La reacción enérgica e indignada del gobierno chino ante la concesión del Premio Nobel de la Paz a Liu Xiaobo también entra dentro de la esfera de las emociones, el orgullo y la humillación a la vez. Para las autoridades chinas es injusto que los occidentales les acusen de no respetar los derechos humanos. Alegan que sus ciudadanos no son insensibles a estas cuestiones, y que quieren que su gobierno actúe de manera limpia y eficiente.
Erradicar la corrupción sería, supuestamente, lo que más preocupa a los chinos, según expone Mo Nong, en China Daily (11-10-2010). Aunque se considere la corrupción como sinónimo de abusos e injusticia en el discurso oficial chino, poco tiene que ver esto con los derechos humanos. Si se erradicara de raíz la corrupción, no significaría necesariamente que se estén respetando, por ejemplo, la libertad de expresión, el derecho de libre asociación o que no se esté practicando la tortura, pese a que China haya suscrito los pactos de la ONU sobre derechos humanos o la convención contra la tortura. Y es que la lucha contra la corrupción es un capítulo más del control del Estado sobre los resortes burocráticos y, en definitiva, sobre la propia sociedad.

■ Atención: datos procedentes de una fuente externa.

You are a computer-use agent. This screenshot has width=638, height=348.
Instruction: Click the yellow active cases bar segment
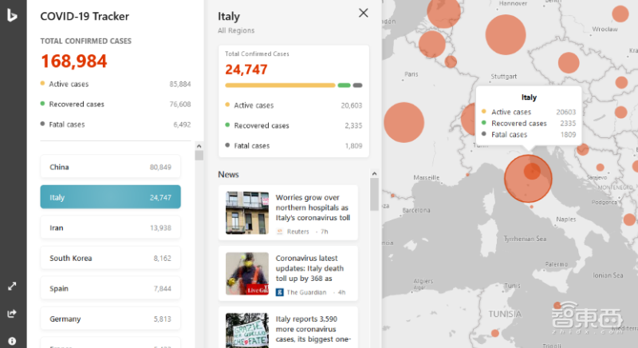point(280,85)
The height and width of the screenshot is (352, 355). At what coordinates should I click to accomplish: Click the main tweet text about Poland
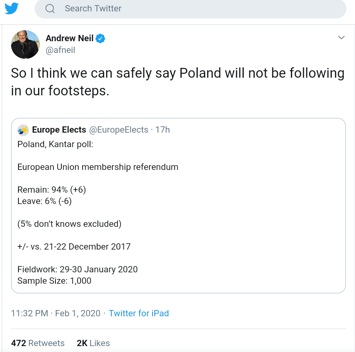178,82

Pero al final el orgullo chino, manifestado en las campañas oficiales que combaten la corrupción, termina por desembocar en el soberanismo. El Nobel a Liu Xiaobo sería otra humillación de los occidentales a China como potencia emergente, una conspiración para detener el ascenso global de la segunda economía del planeta. Hay que rechazarlo con firmeza porque no se puede volver a las épocas del siglo XIX y de la primera mitad del siglo XX, cuando las potencias occidentales humillaban y despedazaban a China. En Oslo se habría orquestado un complot contra el soft power de China, base del enorme éxito de una diplomacia en expansión.
La actitud de los dirigentes comunistas sirve para corroborar, tal y como asegura el físico Fang Lizhi, que huyó de su país en 1989, que los derechos humanos no mejoran necesariamente al compás del espectacular desarrollo económico de China (The New York Times, 11-10-2010). La democracia no emerge automáticamente como consecuencia de la prosperidad, aunque así haya sido en el pasado en algunos países occidentales. Recordemos también que el Japón anterior a la II Guerra Mundial es otro ejemplo histórico de que el desarrollo no va acompañado de la paz.
China abre sus mercados, aunque no su sistema político. Como otros tantos autócratas, los chinos piensan que si hay prosperidad material, hay paz. En cambio, el Comité Nobel al galardonar a Liu Xiaobo está relacionando la paz mundial con los derechos humanos. Inadmisible para el orgullo nacionalista chino. ¿Cuándo habría promovido Liu la paz entre los pueblos, la fraternidad internacional y el desarme, lemas predicados por todos los regímenes comunistas que han existido y que, por cierto, son mencionados en el testamento de Alfred Nobel?
Aunque ya no gobiernen los comunistas, en Rusia hay una cierta comprensión por el orgullo chino. En un artículo de Nikolai Troitsky para la agencia RIA Novosti (8-10-2010), se nos recuerda que el Premio Nobel de la Paz puede ser un modo de erosionar un régimen político y se exponen los ejemplos de Sajarov y Gorbachov, sin olvidar el de Solzhenitsin en Literatura. El Nobel puede convertirse en un movimiento tectónico para la política mundial. Esta opinión coincide en el fondo con el soberanismo chino en su rechazo de la injerencia de países extranjeros en asuntos internos. No hay lugar para debates que se muevan en el ámbito de la razón, sino la consabida apoteosis del nacionalismo soberanista con todas sus emociones.